**WHAT TO PRODUCE**: Could you repeat the material below word for word, leaving out the pictures?

::::::

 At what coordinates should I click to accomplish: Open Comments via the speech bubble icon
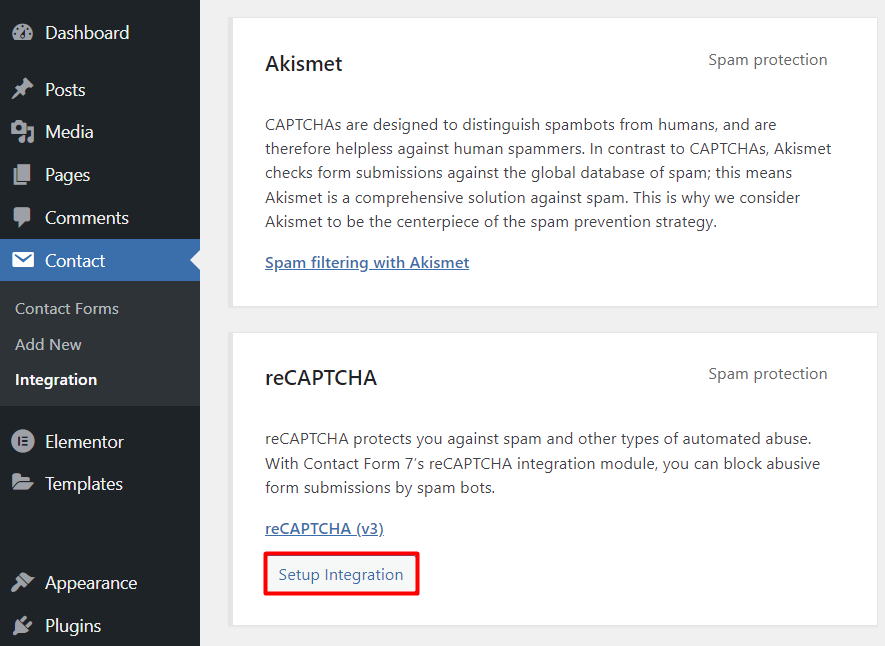pos(22,217)
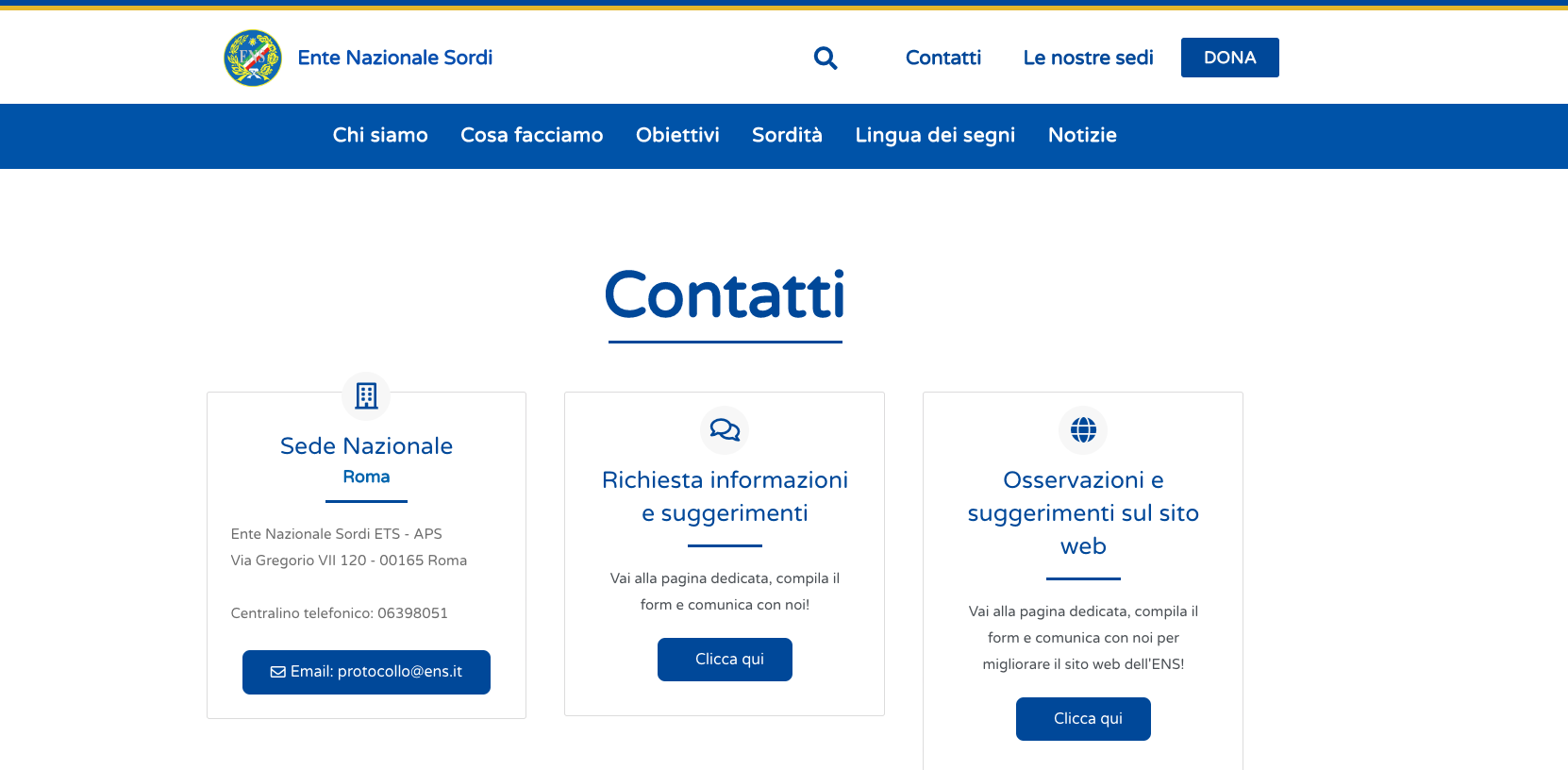Image resolution: width=1568 pixels, height=770 pixels.
Task: Click the Email protocollo@ens.it button
Action: (366, 672)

::::::

**THE SOLUTION**:
 At what coordinates should I click to accomplish: Open Comments via the speech bubble icon
pos(22,217)
Image resolution: width=1568 pixels, height=770 pixels.
Task: Click the Email protocollo@ens.it button
Action: (366, 672)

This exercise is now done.